* SUPPLIED PASSAGE *
----------------

Vegan Meat Will Be the Norm in New Zealand By 2050, Says Food Industry Experts

Vegan Meat Will Be the Norm in New Zealand By 2050, Says Food Industry Experts

Food industry leaders in New Zealand are looking ahead at the island nation’s future. And it looks a lot different according to experts at the recent Tauranga Techweek conference who suggest that by 2050, much of the nation’s “meat” will be plant-based.

Meat alternatives present a growth opportunity “across the board,” according to Eric O’Brien of theU.S.-based Agtech and farmland investment firm, Fall Line Capital. O’Brien said during the panel discussion that consumers are demanding more plant-based options, presenting significant economic growth opportunities across the globe, “It’s a proliferation of choice.”

“Other products could come in and it doesn’t matter how amazing ours are, there could be a time and place where ours become more and more irrelevant,” said Food futurist Dr Rosie Bosworth, suggesting that the country could soon become “leaders in that plant library in understanding what new plants and what new local native crops can be used in these mixes.”

Vegan Meat Will Be the Norm in New Zealand By 2050, Says Food Industry Experts

Farmers have yet to scratch the surface of these opportunities, says Bosworth, and there’s much left to discover about the plant kingdom’s potential to innovate the protein market.

“It’s a massive opportunity that we can’t just sit back and watch because we produce beef and lamb pretty damn well,” she noted.

Millennials are having an impact on New Zealand’s protein market just like they are in the rest of the world. Expected to soon make up 75 percent of the nation’s workforce, the generation is willing to pay more for healthy ingredients and to seek out brands that emphasize transparency in food sourcing and production.

----------------

* DATASET EXCERPTS *
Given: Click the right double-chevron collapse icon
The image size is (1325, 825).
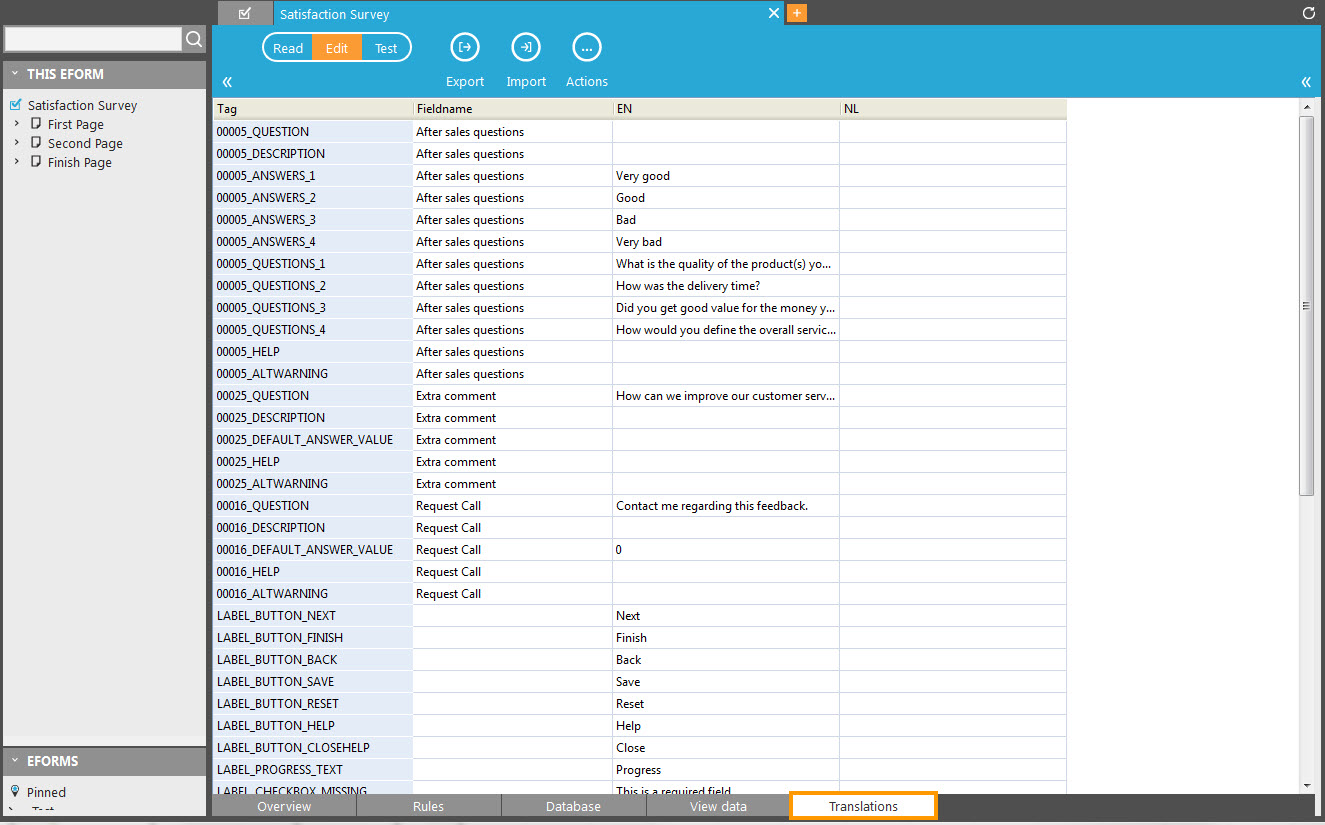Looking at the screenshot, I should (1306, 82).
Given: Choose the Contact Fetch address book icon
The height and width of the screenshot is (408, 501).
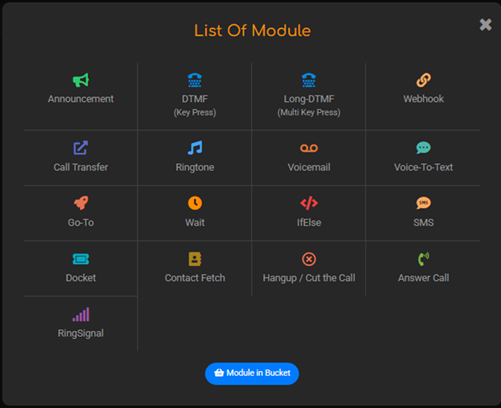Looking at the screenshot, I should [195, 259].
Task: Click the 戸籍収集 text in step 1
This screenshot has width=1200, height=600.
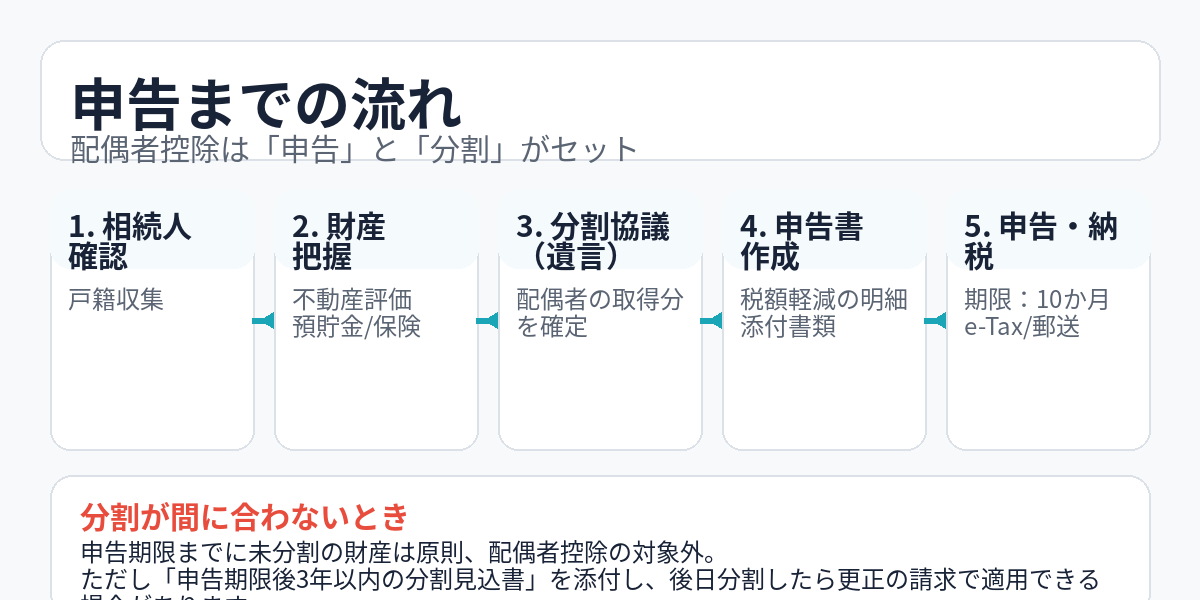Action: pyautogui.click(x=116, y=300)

----------------

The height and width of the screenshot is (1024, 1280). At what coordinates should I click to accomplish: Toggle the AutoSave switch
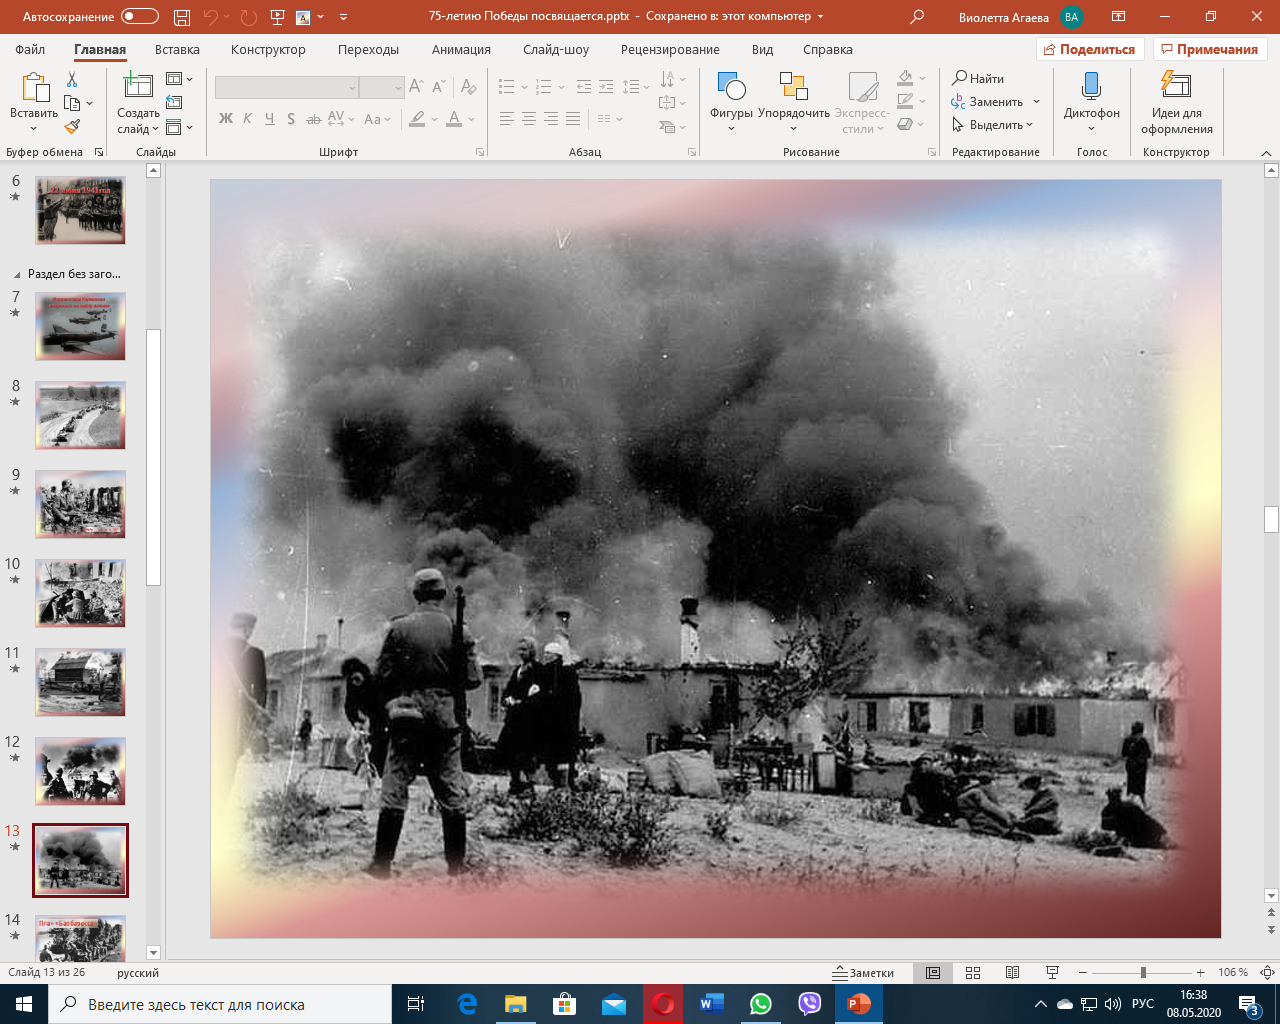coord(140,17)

----------------

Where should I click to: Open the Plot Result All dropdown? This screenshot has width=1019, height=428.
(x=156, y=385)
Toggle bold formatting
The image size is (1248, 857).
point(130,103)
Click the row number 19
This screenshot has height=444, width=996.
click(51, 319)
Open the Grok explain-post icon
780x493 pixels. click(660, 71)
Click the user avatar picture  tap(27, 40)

----------------

* WORK ORDER A *
Say whether each statement below agrees with the passage on plant-based meat in New Zealand. Answer yes or no for each and quote the words of the passage that decide it.
(i) The experts who foresee mostly plant-based "meat" by 2050 spoke at a conference in Tauranga.
(ii) Bosworth says farmers have already explored most of the opportunities in plant-based protein.
(iii) Millennials are expected to soon make up half of New Zealand's workforce.
* WORK ORDER B *
Write the next paragraph of the passage on plant-based meat in New Zealand, continuing from its final sentence about millennials.

* EXERCISE OUTPUT A *
(i) Yes: "experts at the recent Tauranga Techweek conference who suggest that by 2050, much of the nation’s “meat” will be plant-based."
(ii) No: "Farmers have yet to scratch the surface of these opportunities."
(iii) No: "Expected to soon make up 75 percent of the nation’s workforce."

* EXERCISE OUTPUT B *
“This is not the food market of our parents,” O’Brien said. “When you look at that in the context of the food that we are producing today, 98.9 percent of calories consumed comes from 0.1 percent of the actual genetic diversity of plants.”

A growing number of food tech companies are working to better understand the plant kingdom’s potential in the protein market. Bay Area startup JUST (formerly Hampton Creek) owns a database that the company says identifies various components in thousands of plant ingredients, such as their ability to mimic egg-binding or emulsifying properties. Both Beyond Meat and Impossible Foods have made their meaty plant-based products using a combination of plant ingredients like beans, peas, beets, and soy.

New Zealand is also seeing an interest in the plant-based diet in its traditional Maori community. Recently, one of the nation’s oldest marae tribal meeting grounds announced it shifted its food menus to entirely plant-based. “We’re trying to change the way our people eat,” said Glenda Raumati, the kitchen head and manager of a local health clinic, “you can never eat too many vegetables.”